Le « Club Oliomed d’Excellence » pourrait changer la donne, en offrant un accompagnement technique et financier. Déjà, des huiles comme celles de Hakim Alache ou d’Amar Kouka se frayent un chemin en Europe, rivalisant avec les mastodontes espagnols ou italiens. Le changement climatique ajoute une couche de complexité. Les sécheresses, de plus en plus fréquentes, menacent les rendements. À M’sila, Mustapha Saoudi raconte une année où la pluie s’est faite si rare que ses oliviers ont à peine donné. « On apprend à s’adapter », dit-il, fataliste. « On investit dans des systèmes d’irrigation, on plante des variétés plus résistantes. Mais parfois, il faut juste prier pour un peu de pluie. »

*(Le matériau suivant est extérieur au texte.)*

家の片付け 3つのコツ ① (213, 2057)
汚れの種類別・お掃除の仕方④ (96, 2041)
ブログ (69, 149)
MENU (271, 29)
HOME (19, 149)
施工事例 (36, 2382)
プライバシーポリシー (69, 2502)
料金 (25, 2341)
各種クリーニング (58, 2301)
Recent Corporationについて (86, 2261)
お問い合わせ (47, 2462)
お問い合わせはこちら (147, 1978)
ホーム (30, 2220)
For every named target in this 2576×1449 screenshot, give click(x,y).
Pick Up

L’huile d’olive, miroir de l’âme algérienne

Au-delà des médailles et des chiffres, l’huile d’olive est un symbole. Elle est la mémoire d’une terre façonnée par des siècles d’histoire, des Phéniciens aux Ottomans. Elle est le goût des repas partagés, des rires autour d’un plat de chorba ou de mechoui. Elle est, surtout, l’oeuvre de femmes et d’hommes qui refusent de baisser les bras. À Oliomed, cette passion était partout : dans le sourire timide d’un jeune producteur recevant sa première médaille, dans les discussions animées entre agriculteurs échangeant des astuces, dans les regards fiers des familles venues soutenir leurs champions.

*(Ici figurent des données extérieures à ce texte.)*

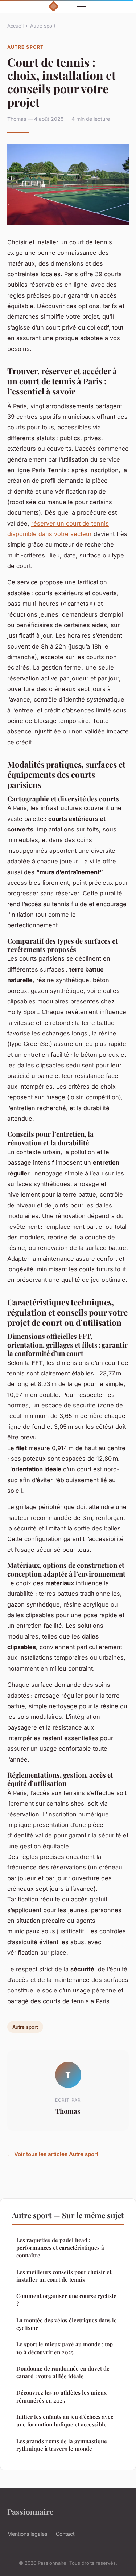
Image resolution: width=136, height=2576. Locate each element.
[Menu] (81, 6)
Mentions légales (27, 2534)
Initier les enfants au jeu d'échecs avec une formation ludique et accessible (64, 2420)
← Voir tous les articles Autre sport (52, 2154)
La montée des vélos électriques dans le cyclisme (66, 2324)
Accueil (15, 26)
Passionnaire (30, 2511)
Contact (65, 2534)
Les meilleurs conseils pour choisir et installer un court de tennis (63, 2275)
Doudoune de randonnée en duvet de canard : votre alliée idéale (63, 2372)
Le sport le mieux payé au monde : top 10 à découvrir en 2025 (64, 2347)
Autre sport (42, 26)
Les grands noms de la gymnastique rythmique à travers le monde (61, 2444)
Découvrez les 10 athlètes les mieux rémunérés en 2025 (61, 2396)
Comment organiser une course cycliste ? (66, 2299)
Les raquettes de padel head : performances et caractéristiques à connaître (60, 2247)
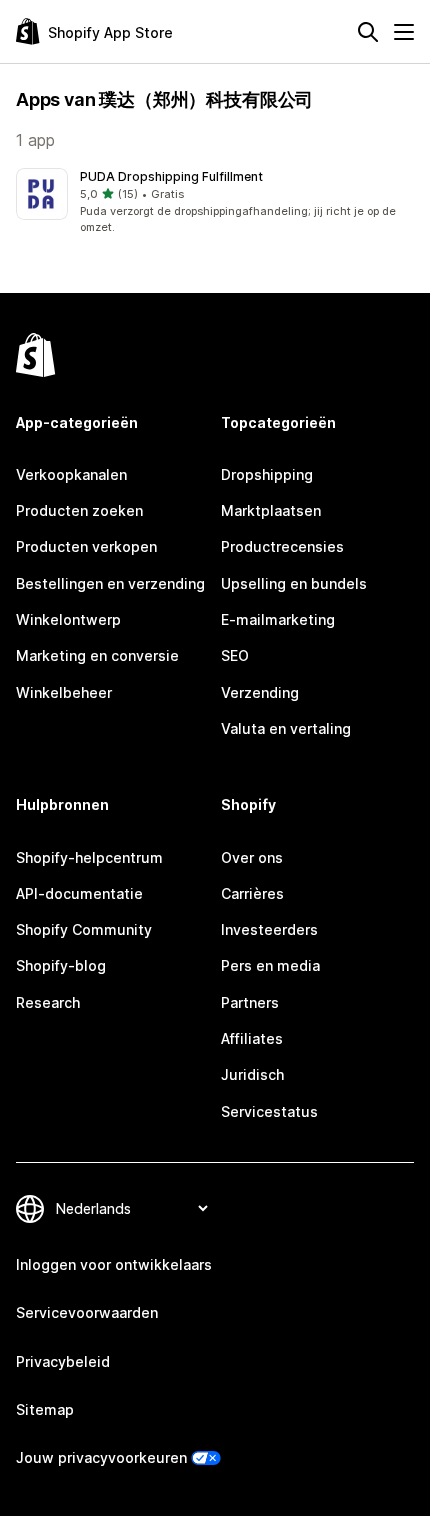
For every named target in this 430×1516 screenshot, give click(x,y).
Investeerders (269, 929)
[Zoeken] (368, 32)
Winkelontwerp (68, 619)
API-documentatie (79, 893)
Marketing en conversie (97, 655)
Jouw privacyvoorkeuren (101, 1457)
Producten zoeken (79, 510)
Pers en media (270, 965)
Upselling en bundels (294, 583)
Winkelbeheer (64, 692)
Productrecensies (282, 546)
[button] (215, 202)
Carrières (252, 893)
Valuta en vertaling (286, 728)
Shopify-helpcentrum (89, 857)
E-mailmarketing (278, 619)
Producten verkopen (86, 546)
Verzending (260, 692)
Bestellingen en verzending (110, 583)
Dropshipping (267, 474)
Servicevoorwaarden (87, 1312)
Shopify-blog (61, 965)
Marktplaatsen (271, 510)
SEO (235, 655)
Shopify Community (84, 929)
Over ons (252, 857)
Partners (250, 1002)
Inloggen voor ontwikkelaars (114, 1264)
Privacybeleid (63, 1361)
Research (48, 1002)
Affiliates (252, 1038)
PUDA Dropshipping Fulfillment (171, 176)
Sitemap (45, 1409)
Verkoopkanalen (71, 474)
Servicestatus (269, 1111)
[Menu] (404, 32)
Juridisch (252, 1074)
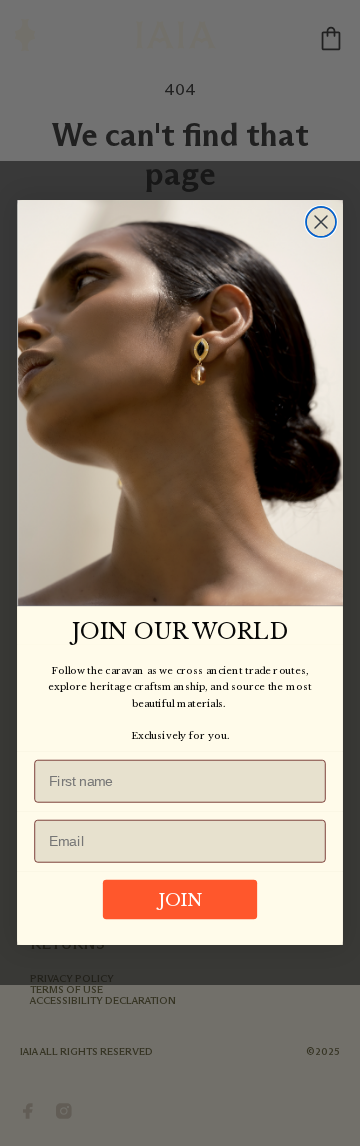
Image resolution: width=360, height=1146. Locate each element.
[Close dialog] (321, 222)
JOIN (180, 900)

Le concours a aussi révélé la diversité de l’Algérie. Les 22 wilayas représentées formaient un kaléidoscope de terroirs : l’huile douce et herbacée de Blida, l’intense et poivrée de Djelfa, la fruitée de Boussaâda. Chaque bouteille est une lettre d’amour à une région, à une communauté. « Nos huiles, c’est comme nos dialectes », plaisante Nourredine Belout. « Toutes différentes, mais toutes algériennes.»

Un avenir à cueillir

En quittant la salle, les producteurs serraient leurs médailles contre leur coeur, le visage illuminé d’espoir. Pour eux, Oliomed n’est pas une fin, mais un commencement. Un commencement pour conquérir de nouveaux marchés, pour innover, pour transmettre leur savoir aux générations futures. « Cette médaille, je la dédie à mes enfants », murmure Hakim Alache, les larmes aux yeux.

« Pour qu’ils sachent que leur terre peut les porter loin. » L’huile d’olive algérienne a un avenir radieux. Avec des initiatives comme Oliomed, un soutien politique renforcé et une ferveur populaire grandissante, elle pourrait devenir un fleuron de l’économie nationale. Dans chaque goutte, il y a une histoire, un rêve, et la promesse d’un avenir doré. Et tandis que les oliviers continuent de pousser, de Tizi-Ouzou à Boussaâda, ils murmurent un message : l’Algérie, terre d’huile et de coeur, n’a pas fini de briller.